Eat: Seasonal recipes for June
I'm a big fan of eating seasonal, locally sourced food. In the UK we farm some amazing produce and this is my guide to the best eating and recipes for the month.
June is the first really good month of the soft fruit season, giving us the first beautiful strawberries, raspberries and gooseberries of the year. If you're feeling brave, you could also head out for some elderflower foraging!
We also see salad and vegetables that you can grow in your own garden in abundance, like peas, rocket, lettuce, courgette, spring onions and radishes.
Certain seafood are at their best, so think cod, mackerel, sardines, crab and lobster. New potatoes are wonderful and June is also the last month for UK-grown asparagus so get it while you can!
This is a Jamie Oliver recipe that I just love. I make it all year round but at this time of year when the potatoes are great and fresh peas are at their best, it's just fab.
It's easy to make with just a little prep and it scales well so it's perfect for serving large numbers of people. It also works really well served hot straight from the oven, warm or chilled.

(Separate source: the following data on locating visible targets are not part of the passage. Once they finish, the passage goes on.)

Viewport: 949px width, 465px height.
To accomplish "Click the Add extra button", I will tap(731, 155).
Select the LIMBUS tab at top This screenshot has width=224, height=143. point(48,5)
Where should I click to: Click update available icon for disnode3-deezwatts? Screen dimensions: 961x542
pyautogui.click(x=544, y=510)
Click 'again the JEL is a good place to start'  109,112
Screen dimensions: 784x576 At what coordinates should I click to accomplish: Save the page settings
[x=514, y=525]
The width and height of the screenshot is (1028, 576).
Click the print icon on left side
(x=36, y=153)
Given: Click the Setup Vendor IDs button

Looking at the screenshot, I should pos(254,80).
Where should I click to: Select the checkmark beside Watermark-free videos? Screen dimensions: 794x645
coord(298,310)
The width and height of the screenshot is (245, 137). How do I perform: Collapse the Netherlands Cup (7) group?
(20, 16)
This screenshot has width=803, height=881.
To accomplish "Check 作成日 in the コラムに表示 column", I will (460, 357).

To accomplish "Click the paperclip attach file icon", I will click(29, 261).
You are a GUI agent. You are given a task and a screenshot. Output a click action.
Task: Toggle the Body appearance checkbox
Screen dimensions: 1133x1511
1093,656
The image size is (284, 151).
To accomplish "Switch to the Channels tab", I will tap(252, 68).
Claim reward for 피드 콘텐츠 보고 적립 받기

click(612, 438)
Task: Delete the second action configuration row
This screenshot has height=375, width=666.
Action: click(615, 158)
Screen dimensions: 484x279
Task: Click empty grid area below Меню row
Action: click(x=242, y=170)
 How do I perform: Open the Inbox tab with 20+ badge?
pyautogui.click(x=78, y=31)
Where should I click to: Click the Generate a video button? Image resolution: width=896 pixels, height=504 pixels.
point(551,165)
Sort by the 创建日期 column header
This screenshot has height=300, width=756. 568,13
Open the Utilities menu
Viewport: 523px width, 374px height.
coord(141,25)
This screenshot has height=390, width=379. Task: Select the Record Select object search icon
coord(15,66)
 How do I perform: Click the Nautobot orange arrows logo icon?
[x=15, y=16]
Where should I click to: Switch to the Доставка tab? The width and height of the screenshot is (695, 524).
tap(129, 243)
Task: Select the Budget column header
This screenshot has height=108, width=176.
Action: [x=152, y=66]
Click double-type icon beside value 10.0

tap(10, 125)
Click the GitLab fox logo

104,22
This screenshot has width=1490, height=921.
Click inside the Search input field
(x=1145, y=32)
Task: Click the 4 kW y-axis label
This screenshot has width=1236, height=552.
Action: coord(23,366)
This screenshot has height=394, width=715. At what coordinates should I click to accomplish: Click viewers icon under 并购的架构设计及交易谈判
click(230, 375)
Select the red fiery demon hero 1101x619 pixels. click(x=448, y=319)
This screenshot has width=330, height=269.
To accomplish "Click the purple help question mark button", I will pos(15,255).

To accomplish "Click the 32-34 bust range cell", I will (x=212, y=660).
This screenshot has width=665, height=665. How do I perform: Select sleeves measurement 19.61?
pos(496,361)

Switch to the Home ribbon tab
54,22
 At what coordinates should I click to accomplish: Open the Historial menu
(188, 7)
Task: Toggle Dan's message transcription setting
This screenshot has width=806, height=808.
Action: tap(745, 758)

I love eating this warm with mackerel, watercress and mayonnaise, or hot with chicken or lamb as a more Summery Sunday lunch. It also makes a really popular side for a barbecue - much better than a classic potato salad!
Asparagus and gruyere feuillettes
Asparagus is beautiful on it's own, with lemon or a poached eggs, but for me that feels more like a snack and creating these simple little parcels turns the asparagus into a meal.
They are easy to make than they look and they taste wonderful... although I adore anything with melted cheese in the middle of it!
I use gluten free puff pastry to make these and it works well.
I've always hated courgettes. I remember the watery, bland ratatouille of my youth. Not good.
Then I went to Greece and had the most incredible courgette gratin made with lemon and parmesan. This recipe is the nearest I've found to that experience, but I prefer to slice the courgette in long, thin strips.
Crab makes a delicious salad but this creamy tart is a great way to use crab differently when I'm bored of salad. It feels luxurious and decadent and is easy to prep ahead if you have friends coming round.
I buy a cooked, dressed crab and use gluten free pastry.
I am a big Prosecco fan and this jelly recipe is a great way to show off the flavours of June.
The first time I attempted a jelly I remember thinking it would be difficult, but it's actually much easier than I thought and the joy of it is that it can be made a day or two ahead so if you're entertaining you know it's done and ready to go.
This is one of those desserts that is great at any time - make it in martini glasses for a push dinner party or in a terrine for a barbecue or Sunday lunch.
Flavour is everything with a dessert like this, though, so I always use the best organic fruit I can get my hands on.